GOAL:
Please reproduce all of the records below word for word, keeping every line in its original order.

Records excerpted from a collection:
____
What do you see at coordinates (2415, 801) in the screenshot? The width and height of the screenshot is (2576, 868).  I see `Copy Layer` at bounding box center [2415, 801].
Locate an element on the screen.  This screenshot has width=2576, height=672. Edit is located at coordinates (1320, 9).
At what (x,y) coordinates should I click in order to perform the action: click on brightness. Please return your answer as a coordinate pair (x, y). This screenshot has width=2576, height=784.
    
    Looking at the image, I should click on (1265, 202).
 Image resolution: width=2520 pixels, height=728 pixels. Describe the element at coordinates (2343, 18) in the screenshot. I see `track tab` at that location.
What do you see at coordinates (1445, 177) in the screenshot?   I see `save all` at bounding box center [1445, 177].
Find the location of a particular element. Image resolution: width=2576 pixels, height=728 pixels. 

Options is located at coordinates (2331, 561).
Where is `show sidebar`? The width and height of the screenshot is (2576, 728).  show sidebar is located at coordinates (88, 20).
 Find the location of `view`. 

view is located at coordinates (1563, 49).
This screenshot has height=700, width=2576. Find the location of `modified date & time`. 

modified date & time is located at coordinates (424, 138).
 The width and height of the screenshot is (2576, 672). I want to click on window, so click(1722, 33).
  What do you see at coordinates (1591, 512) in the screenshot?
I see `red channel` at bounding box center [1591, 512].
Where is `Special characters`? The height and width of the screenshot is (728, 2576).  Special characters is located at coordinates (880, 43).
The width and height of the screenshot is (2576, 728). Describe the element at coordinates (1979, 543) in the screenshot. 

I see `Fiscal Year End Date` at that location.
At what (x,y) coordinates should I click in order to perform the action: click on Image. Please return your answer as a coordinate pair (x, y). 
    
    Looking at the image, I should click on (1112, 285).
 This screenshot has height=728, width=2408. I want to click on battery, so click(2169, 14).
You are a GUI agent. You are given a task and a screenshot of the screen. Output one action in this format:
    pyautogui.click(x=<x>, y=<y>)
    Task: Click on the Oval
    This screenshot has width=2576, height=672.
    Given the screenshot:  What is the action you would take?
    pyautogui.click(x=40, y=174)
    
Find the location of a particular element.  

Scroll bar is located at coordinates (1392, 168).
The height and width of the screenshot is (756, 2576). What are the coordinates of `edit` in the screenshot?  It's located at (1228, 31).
____
EXERCISE RESPONSE:
What do you see at coordinates (2415, 801) in the screenshot? The width and height of the screenshot is (2576, 868).  I see `Copy Layer` at bounding box center [2415, 801].
Locate an element on the screen.  This screenshot has width=2576, height=672. Edit is located at coordinates (1320, 9).
At what (x,y) coordinates should I click in order to perform the action: click on brightness. Please return your answer as a coordinate pair (x, y). This screenshot has width=2576, height=784.
    
    Looking at the image, I should click on (1265, 202).
 Image resolution: width=2520 pixels, height=728 pixels. Describe the element at coordinates (2343, 18) in the screenshot. I see `track tab` at that location.
What do you see at coordinates (1445, 177) in the screenshot?   I see `save all` at bounding box center [1445, 177].
Find the location of a particular element. Image resolution: width=2576 pixels, height=728 pixels. 

Options is located at coordinates (2331, 561).
Where is `show sidebar`? The width and height of the screenshot is (2576, 728).  show sidebar is located at coordinates (88, 20).
 Find the location of `view`. 

view is located at coordinates (1563, 49).
This screenshot has height=700, width=2576. Find the location of `modified date & time`. 

modified date & time is located at coordinates (424, 138).
 The width and height of the screenshot is (2576, 672). I want to click on window, so click(1722, 33).
  What do you see at coordinates (1591, 512) in the screenshot?
I see `red channel` at bounding box center [1591, 512].
Where is `Special characters`? The height and width of the screenshot is (728, 2576).  Special characters is located at coordinates (880, 43).
The width and height of the screenshot is (2576, 728). Describe the element at coordinates (1979, 543) in the screenshot. 

I see `Fiscal Year End Date` at that location.
At what (x,y) coordinates should I click in order to perform the action: click on Image. Please return your answer as a coordinate pair (x, y). 
    
    Looking at the image, I should click on (1112, 285).
 This screenshot has height=728, width=2408. I want to click on battery, so click(2169, 14).
You are a GUI agent. You are given a task and a screenshot of the screen. Output one action in this format:
    pyautogui.click(x=<x>, y=<y>)
    Task: Click on the Oval
    This screenshot has width=2576, height=672.
    Given the screenshot:  What is the action you would take?
    pyautogui.click(x=40, y=174)
    
Find the location of a particular element.  

Scroll bar is located at coordinates (1392, 168).
The height and width of the screenshot is (756, 2576). What are the coordinates of `edit` in the screenshot?  It's located at (1228, 31).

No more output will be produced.